All' inizio mi faceva schifo, poi disprezzo, poi pena, infine ammirazione.

E devo ammettere che è decisamente carina. Forse un po' troppo spigolosa e magra, se mangiasse meglio diventerebbe un vero schianto.

Ormai conosco la strada, e penso che avrà già sentito il rumore dei miei passi. Come un vero animaletto, percepisce tutto all' istante.

Arrivato ad un certo punto riesco a scorgere il tetto coperto di erba della casetta, e gli uccelli cantano come matti. Qualcosa però non mi torna.

<< Lia ! >>

Esclamo, ad alta voce. Nessuno risponde.

Nel momento in cui sto per arrivare nel piccolo spiazzo sono certo che non ci sarà mai più una risposta.

Ripeto il suo nome a voce più alta e i pennuti volano via.

Accanto al ceppo dove si sedeva sempre, per terra, c' è un piccolo scheletro.

Accanto, una pistola.

Abituato a vedere cadaveri non mi agito, ma un' enorme tristezza mi prende.

Mi inginocchio accanto ai resti minuti, addosso hanno ancora i suoi vestiti. La mascella e parte della parte posteriore del teschio sono rotti, e capisco che si è sparata in bocca. Nelle piccole orbite ci sono due laghetti di acqua piovana.

<< Oh, Lia. Forse un orso è venuto a reclamare la tua vita e non hai voluto offrirgliela ? >>

Mormoro, guardando la pistola sopra le piccole ossa della mano. Me la immagino, una belva feroce forse l' ha ferita, e si uccide.

Controllo le altre ossa e non vedo nessun segno di aggressione. Non capisco.

Entro dentro la casetta, guardo attorno per vedere possibili ragioni del suo gesto; capito in camera da letto e vedo che il manifesto delle SS non c' è più. Il chiodo è nudo, solo un ricciolo di carta pende solitario.

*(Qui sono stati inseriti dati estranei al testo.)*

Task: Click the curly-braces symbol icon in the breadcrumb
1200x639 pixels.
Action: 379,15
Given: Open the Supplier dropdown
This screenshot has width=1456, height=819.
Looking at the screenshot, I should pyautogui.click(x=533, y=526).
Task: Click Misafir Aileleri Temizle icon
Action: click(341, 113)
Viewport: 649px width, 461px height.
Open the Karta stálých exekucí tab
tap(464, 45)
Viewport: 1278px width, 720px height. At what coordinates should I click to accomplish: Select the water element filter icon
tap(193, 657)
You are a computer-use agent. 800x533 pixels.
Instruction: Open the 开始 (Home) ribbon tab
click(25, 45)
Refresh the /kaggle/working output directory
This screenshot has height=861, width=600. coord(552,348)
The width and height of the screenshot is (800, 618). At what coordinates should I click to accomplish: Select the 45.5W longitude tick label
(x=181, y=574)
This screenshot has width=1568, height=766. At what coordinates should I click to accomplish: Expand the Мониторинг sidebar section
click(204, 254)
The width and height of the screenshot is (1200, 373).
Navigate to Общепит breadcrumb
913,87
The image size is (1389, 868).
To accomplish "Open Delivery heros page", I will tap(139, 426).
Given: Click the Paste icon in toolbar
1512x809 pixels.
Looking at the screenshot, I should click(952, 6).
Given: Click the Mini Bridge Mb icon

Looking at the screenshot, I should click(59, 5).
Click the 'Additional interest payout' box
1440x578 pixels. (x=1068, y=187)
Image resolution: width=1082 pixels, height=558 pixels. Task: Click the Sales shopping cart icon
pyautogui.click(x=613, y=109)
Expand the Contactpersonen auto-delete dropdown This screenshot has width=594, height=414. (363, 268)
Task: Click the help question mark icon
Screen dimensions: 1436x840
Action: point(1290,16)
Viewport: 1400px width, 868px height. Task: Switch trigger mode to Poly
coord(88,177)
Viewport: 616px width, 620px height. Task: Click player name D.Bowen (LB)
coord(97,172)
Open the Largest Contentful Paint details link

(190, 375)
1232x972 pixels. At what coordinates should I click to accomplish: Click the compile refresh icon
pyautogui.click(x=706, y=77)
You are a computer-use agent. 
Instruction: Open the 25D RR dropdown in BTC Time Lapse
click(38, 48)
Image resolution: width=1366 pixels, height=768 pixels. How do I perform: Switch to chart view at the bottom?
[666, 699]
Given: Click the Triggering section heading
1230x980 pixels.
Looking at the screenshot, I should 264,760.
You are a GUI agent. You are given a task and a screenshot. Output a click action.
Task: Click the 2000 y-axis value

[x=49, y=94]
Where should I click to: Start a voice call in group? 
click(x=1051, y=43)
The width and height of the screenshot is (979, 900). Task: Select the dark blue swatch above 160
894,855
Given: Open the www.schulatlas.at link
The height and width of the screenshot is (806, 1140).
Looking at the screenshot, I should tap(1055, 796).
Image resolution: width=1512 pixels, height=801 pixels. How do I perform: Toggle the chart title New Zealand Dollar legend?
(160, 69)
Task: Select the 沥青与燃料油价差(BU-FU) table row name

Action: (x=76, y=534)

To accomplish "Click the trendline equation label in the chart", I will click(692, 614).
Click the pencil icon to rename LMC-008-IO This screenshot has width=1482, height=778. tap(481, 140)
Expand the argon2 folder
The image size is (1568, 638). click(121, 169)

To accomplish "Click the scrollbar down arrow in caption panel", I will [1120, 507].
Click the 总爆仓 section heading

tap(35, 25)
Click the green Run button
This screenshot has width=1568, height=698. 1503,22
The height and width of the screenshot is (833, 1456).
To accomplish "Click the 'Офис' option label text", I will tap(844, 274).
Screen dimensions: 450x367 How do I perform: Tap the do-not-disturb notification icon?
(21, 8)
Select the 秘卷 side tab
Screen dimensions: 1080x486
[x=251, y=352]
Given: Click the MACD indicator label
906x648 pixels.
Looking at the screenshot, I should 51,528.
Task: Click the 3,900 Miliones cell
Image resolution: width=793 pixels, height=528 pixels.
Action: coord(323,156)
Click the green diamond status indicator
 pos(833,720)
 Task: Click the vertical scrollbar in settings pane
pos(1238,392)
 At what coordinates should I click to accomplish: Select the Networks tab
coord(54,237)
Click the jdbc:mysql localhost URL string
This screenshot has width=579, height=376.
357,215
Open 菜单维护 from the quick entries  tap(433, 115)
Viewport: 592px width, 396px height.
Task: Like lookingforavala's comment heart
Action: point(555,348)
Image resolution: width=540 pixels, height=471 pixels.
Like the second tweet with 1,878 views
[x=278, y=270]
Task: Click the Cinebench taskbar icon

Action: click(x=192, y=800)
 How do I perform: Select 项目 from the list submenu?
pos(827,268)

Torno fuori e rovisto dentro allo zaino, in parte coperto di muffa, che c' è vicino. Qualche cosa da mangiare andata a male, le parti del suo fucile smontato, un foglietto liso e slavato, in parte mangiato da una muffetta giallognola. Sopra c' è scritto l' indirizzo che le detti l' ultima volta.

Allora capisco tutto, di colpo, e sento come un pugno allo stomaco. E' andata a Monaco ed è venuta a sapere la falsa notizia che eravamo morti.

Capire che teneva così tanto a me mi fa sentire terribilmente in colpa, come se l' avessi uccisa io.

Passo una mano sopra la sua destra, scheletrita, e con mio massimo stupore sento delle lacrime tentare di colarmi giù. Avrei tanto voluto parlarci di nuovo, mantenere la promessa di farle fare un giro a Monaco. Farle assaggiare il gelato e portarla a prendere vestiti nuovi.

Un giro se l' è fatto, è finito male.

Vorrei che uccidessero quel maledetto che ha dato la notizia imprecisa. Non si sarebbe sparata in bocca, forse, se le avessero detto che in molti erano morti ma non si aveva la certezza che tutti avessero perso la vita.

Mi sento uno schifo, e lascio andare le lacrime. Non credevo davvero fosse così innamorata.

Si, certo, una cottarella di quelle che le ragazzine si prendono sempre alla sua età. In effetti, però, ero la prima persona che vedeva da anni e anni.

Mi pento di averla maltrattata all' inizio, di averla considerata una ritardata. Era semplicemente più pura, più umana. Più vera. Io neanche lontanamente posso sperare di eguagliarla.

La vedo nel momento in cui si infila la pistola in bocca e tira il grilletto. Non posso fare nulla per lei, ormai.

Le ossicine sbiancate dal sole sono tenere, sembrano quelle di un passerotto. Non so se lasciarla così o seppellirla. Infine decido che sarà il bosco a prendersi cura di lei, e mi alzo. Ci ripenso, mi chino, stacco le violette e le dispongo sulla cassa toracica. Sto per lasciarle anche quella che mi regalò ma me la tengo. E' un suo ricordo, l' unico segno che sia esistita.

So che i suoi genitori sono stati ammazzati dai soldati nazisti, era immaginabile. Per fortuna non ci ha mai pensato.

Non ho mai capito se fosse davvero ebrea o no, poteva esserlo, non mi ha mai detto il suo cognome... O forse neanche lo conosceva. Non mi importa.

Piango ancora e quando ho finito non posso fare nient' altro se non tornare indietro.

Do un' ultima carezza sulla fronte del piccolo cranio, risistemo le violette e ripercorro il percorso al contrario, un grande peso sul petto.

 

Penso spesso a lei, a quando mi portò dallo specchio d' acqua dove mi addormentali, e mi piace immaginare le sue orbite non come componenti di un corpo morto ma come laghetti montani, che rispecchiano il sole quando c' è bel tempo, e riflettono le stelle la notte.